The problem with health care is that thousands of working Kansans are being penalized for working and are thus excluded from Medicaid when their job offers no health insurance. A healthy Kansas workforce is essential to maintain our economic competitiveness.

How do you feel about the current level of government involvement in health care?

The problem is a lack of certainty about the future. Should the GOP succeed in eliminating protections for pre-existing conditions thousands of Kansans will find themselves without any coverage and Kansas refusal to expand Medicaid has put health care out of reach for too many working Kansans.

What should the future of health care be in your view? Would you prioritize making it more affordable, more accessible, or something else? To what extent should the government be involved, and should it be doing the same, less or more than it is now?Please explain your views in a few sentences.

We need to ensure certainty for those who have pre-existing conditions and expand Medicaid for those hard-working Kansans who lack health insurance. Government must work with health care providers, nonprofits and hospitals to ensure that Kansas has a healthy workforce.

How should the Legislature resolve the ongoing debate about Medicaid expansion?

It should pass Medicaid expansion.

In a few sentences, please explain your thinking on how the Legislature should resolve the Medicaid Expansion debate and your views on the issue.

It’s simple, the legislature should expand Medicaid to help working Kansans get the health care they desperately need.

What should government’s role be in facilitating economic recovery from the COVID-19 pandemic? Are there specific things you would like to see done or not done?

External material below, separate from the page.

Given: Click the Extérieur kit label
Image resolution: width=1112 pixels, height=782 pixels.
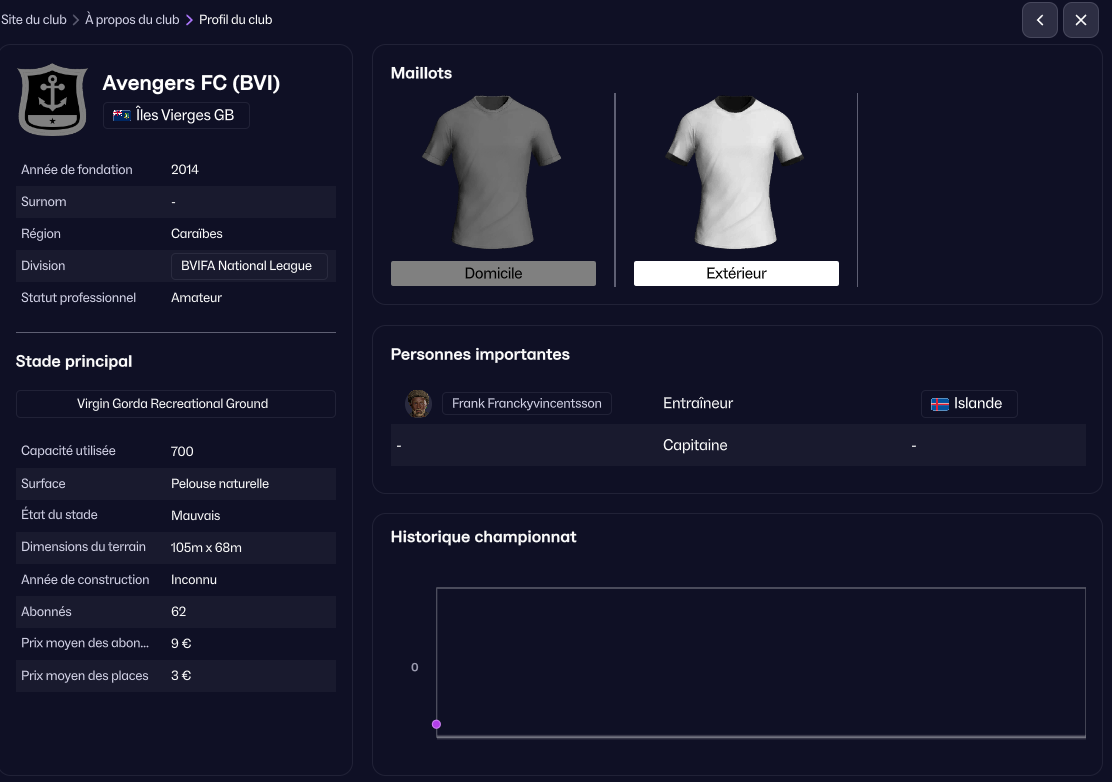Looking at the screenshot, I should coord(736,273).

The federal government needs to ensure that people put out of work due to no fault of their own are supported during the recession caused by the pandemic. Expanded unemployment should be passed immediately as well as expanded tax credits for those shouldering the responsibilities of working in essential jobs. The state should help small businesses by extending the time frame for filing and paying property and sales taxes as they work through the cash crunch the pandemic has caused.

What would you prioritize when dealing with shortfalls in revenues that fund state services? What would you do about taxes? How would you deal with the state budget’s funding for K-12 education?

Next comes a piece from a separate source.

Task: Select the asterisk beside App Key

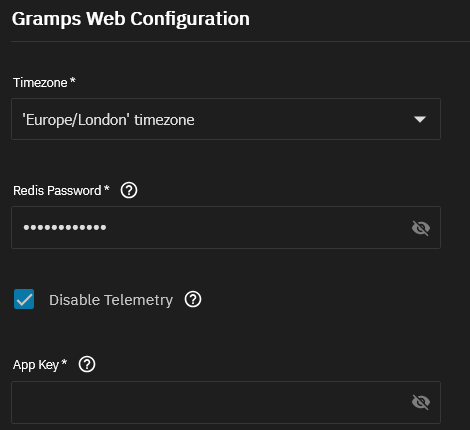Action: coord(64,362)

I would work to eliminate the countless loopholes we have in our tax system that enables billionaires to shield vast amounts of their income from tax.

The pandemic further exposed a lack of broadband access in parts of the state and other divides in access to Internet service. What do you think should be done?

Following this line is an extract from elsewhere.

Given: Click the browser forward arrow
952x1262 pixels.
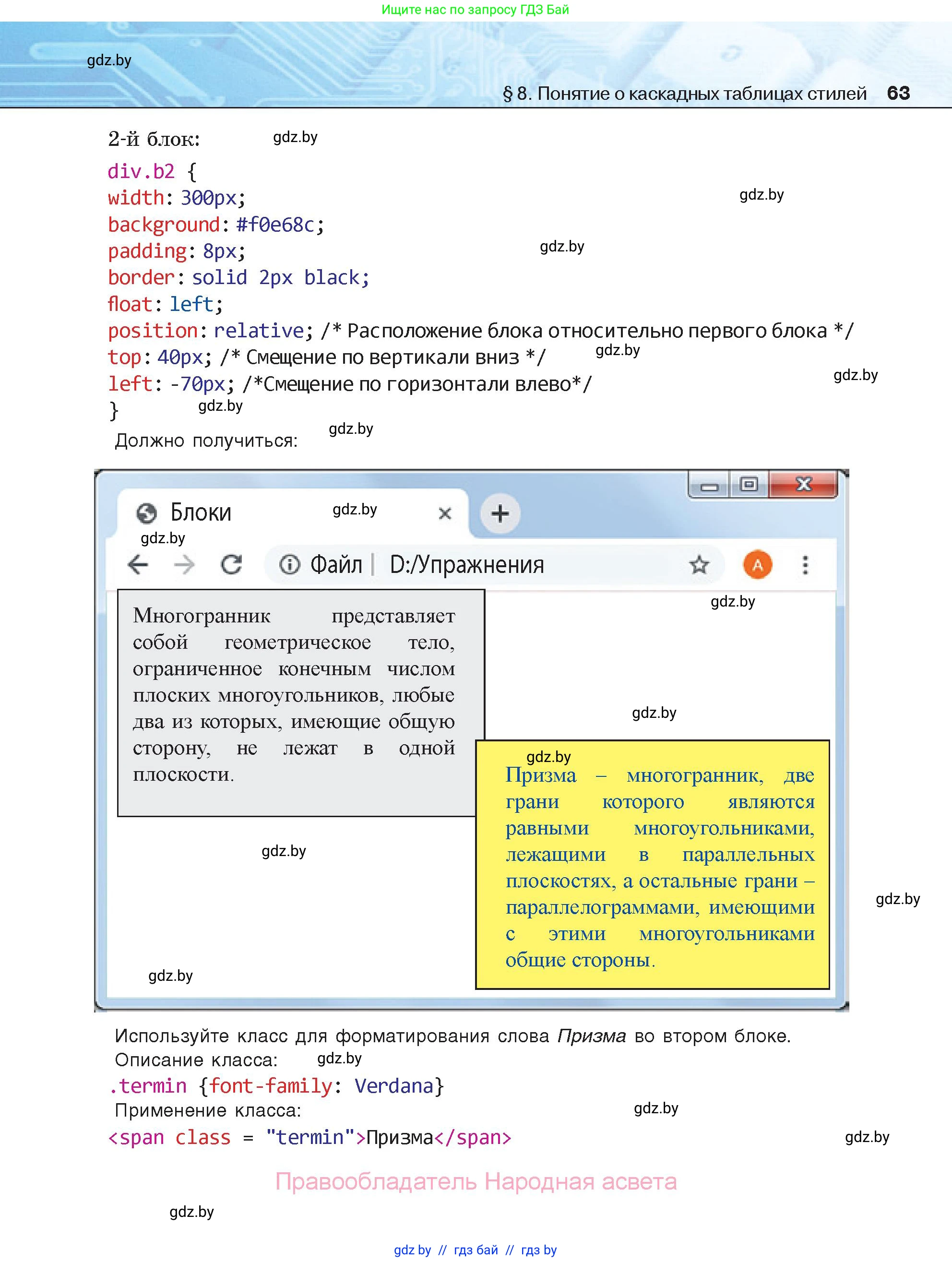Looking at the screenshot, I should tap(184, 565).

The state and federal government should work with public/private partnerships to expand high speed internet to underserved areas. 

How would you evaluate the response to the COVID-19 pandemic in Kansas thus far?

Everyone’s doing their best. It’s just a really tough situation.

Should the COVID-19 pandemic continue into 2021, what would your top priority be?

Economic recovery after the virus is contained

What key lessons would like to see Kansans take away from the pandemic and the response to it? Do you see the need for changes as a result of what’s happened?

Kansans, like all Americans now understand how a public health threat is an economic threat. We have to be ready to confront such a threat early and quickly, before it rages out of control and threatens our economic security.

How should legislators respond to the events of this summer (such as the prison outbreaks of COVID-19, the Black Lives Matter protests and concerns about preserving law and order) in shaping the state’s criminal justice system for the future?

Kansans deserve to feel safe in their communities. We suffered through the Brownback experiment that resulted in slashing prison budgets, riots at Kansas prisons and 18 y/o high school dropouts being hired to guard dangerous prisoners. We have a responsibility to ensure that corrections officers are safe at work, and aggressively combating COVID-19 in prison is essential. Kansas community leaders have successfully partnered with law enforcement to ensure that Black Lives Matter protests were peaceful and productive. Black Kansans should not fear for their safety when interacting with law enforcement and I will work with everyone to ensure that our communities remain safe.